As I began my work with StandWithUs, I realized that our greatest weapon against antisemitism is not the anger we use to fight, but rather the love, patience, and generosity that we use to educate.
My students over the years have not needed to be handed weapons, they have needed shoulders to cry on and outstretched hands to lift them up. Our network of student leaders often serves as a blanket of support for students who have been made to feel alone, intimidated and attacked by hate and antisemitism in their communities. Their strength is in building their sense of self and in reconnecting with a sense of pride that is frequently undermined by threats and acts of antisemitic violence and vandalism.
Friday, October 22nd, was a difficult day of remembrance, Saturday, I celebrated my birthday with my family, and on Sunday, October 24th I joined my colleague as we educated StandWithUs high school participants of our National Teen Leadership Council about “Antisemitism Today & Confronting Hatred.”
We will remember antisemitism and hatred and where it can lead, but we will not let it define us. We will strengthen one another, and through remembering we will confront trauma and anger and declare that “we are bigger than you.” We will build each other to be upstanders against hatred, and we will educate those around us to be more accepting and loving.

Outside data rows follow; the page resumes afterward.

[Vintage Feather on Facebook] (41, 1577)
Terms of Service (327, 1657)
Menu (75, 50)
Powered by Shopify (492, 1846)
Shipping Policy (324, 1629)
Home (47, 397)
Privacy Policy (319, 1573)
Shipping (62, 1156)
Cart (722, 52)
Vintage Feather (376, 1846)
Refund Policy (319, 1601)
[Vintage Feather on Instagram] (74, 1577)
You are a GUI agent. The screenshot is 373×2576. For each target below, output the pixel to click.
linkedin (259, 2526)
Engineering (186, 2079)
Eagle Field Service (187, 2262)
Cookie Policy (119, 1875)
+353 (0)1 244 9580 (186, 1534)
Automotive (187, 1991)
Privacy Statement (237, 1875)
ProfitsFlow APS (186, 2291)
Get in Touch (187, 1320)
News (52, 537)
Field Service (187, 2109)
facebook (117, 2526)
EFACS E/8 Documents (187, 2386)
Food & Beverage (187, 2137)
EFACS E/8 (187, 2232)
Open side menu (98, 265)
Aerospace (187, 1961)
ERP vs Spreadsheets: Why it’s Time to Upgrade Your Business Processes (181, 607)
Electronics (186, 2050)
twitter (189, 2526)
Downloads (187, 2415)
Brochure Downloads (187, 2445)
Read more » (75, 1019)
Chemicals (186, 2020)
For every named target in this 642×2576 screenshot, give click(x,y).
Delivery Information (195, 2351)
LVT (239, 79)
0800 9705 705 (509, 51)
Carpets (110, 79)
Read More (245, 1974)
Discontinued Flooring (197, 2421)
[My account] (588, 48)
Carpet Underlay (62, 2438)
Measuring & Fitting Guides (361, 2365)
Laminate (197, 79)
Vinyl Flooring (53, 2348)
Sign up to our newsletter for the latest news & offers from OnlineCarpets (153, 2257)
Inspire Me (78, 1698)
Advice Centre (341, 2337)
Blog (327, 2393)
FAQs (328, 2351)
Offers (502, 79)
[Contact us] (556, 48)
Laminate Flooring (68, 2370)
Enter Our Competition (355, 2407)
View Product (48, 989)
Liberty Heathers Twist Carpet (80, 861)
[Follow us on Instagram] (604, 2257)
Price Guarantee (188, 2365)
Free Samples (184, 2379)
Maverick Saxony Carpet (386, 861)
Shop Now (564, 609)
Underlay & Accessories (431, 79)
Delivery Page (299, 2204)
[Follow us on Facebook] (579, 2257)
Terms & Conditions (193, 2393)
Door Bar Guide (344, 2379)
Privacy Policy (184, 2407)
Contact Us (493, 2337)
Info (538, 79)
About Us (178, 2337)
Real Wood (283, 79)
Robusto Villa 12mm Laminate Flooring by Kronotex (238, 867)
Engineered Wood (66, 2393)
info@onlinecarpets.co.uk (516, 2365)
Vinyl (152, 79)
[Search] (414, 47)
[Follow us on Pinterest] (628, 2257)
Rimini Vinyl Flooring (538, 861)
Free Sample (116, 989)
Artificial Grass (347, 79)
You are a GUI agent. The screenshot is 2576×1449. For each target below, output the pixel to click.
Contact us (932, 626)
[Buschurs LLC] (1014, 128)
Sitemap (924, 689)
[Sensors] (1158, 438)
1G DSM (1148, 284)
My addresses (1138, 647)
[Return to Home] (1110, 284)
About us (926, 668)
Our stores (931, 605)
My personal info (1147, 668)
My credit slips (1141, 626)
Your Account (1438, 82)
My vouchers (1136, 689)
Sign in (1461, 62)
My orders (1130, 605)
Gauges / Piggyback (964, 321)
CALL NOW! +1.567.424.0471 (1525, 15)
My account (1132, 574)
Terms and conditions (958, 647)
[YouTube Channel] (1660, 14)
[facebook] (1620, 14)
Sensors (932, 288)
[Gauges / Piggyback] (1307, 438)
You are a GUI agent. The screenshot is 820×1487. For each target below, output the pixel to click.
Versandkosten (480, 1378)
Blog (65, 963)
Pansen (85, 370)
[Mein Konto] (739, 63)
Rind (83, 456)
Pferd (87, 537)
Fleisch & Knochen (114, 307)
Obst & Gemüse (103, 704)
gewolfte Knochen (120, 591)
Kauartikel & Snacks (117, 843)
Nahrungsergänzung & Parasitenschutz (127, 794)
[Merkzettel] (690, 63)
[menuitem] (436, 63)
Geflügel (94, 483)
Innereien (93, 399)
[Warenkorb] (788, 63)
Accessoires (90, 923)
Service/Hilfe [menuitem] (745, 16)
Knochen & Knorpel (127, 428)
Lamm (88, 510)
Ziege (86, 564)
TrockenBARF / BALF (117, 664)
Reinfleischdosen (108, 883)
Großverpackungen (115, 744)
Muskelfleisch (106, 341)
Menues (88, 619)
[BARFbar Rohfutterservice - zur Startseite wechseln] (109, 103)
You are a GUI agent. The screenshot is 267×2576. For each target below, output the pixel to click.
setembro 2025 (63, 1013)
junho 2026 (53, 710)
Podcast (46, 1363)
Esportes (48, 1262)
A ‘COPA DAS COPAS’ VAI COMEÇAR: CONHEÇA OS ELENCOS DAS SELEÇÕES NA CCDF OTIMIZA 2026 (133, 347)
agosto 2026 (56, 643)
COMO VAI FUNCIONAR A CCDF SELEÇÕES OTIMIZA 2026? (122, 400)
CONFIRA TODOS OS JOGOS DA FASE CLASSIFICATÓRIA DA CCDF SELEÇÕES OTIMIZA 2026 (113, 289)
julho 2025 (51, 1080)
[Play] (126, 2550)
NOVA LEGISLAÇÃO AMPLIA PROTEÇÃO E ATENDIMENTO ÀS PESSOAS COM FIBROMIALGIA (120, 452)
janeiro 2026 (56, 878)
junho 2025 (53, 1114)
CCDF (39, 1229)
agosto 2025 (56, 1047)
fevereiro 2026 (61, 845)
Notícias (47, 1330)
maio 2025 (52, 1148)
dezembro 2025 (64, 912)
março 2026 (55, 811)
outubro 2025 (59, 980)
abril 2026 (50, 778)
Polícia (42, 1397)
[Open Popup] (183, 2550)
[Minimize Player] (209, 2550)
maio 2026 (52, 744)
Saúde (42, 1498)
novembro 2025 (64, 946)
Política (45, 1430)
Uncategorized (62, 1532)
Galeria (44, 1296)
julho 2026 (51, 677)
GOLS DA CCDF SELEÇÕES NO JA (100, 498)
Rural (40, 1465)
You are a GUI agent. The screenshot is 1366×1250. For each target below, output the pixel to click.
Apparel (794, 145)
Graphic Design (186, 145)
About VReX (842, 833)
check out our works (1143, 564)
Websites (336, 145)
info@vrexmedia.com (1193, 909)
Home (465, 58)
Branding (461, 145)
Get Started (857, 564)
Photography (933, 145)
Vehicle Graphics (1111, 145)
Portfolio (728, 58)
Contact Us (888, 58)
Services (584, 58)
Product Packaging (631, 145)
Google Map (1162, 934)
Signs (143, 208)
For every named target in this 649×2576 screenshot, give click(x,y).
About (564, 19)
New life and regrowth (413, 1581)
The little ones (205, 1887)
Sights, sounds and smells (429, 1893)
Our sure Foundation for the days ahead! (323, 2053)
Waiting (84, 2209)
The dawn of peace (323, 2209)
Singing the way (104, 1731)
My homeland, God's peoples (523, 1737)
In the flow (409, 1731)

My deepest gratitude to the city of Konstanz and the Initiative “Stolperstein fur Konstanz – Gegen Vergessen und Intoleranz” for their efforts to remember the atrocities enacted against my family and the 109 other individuals deported on October 22nd, 1940. There is no forgiveness for what was done to my family and millions of others. All anyone can do is remember and learn from the past.
I am honored to educate students about this every day.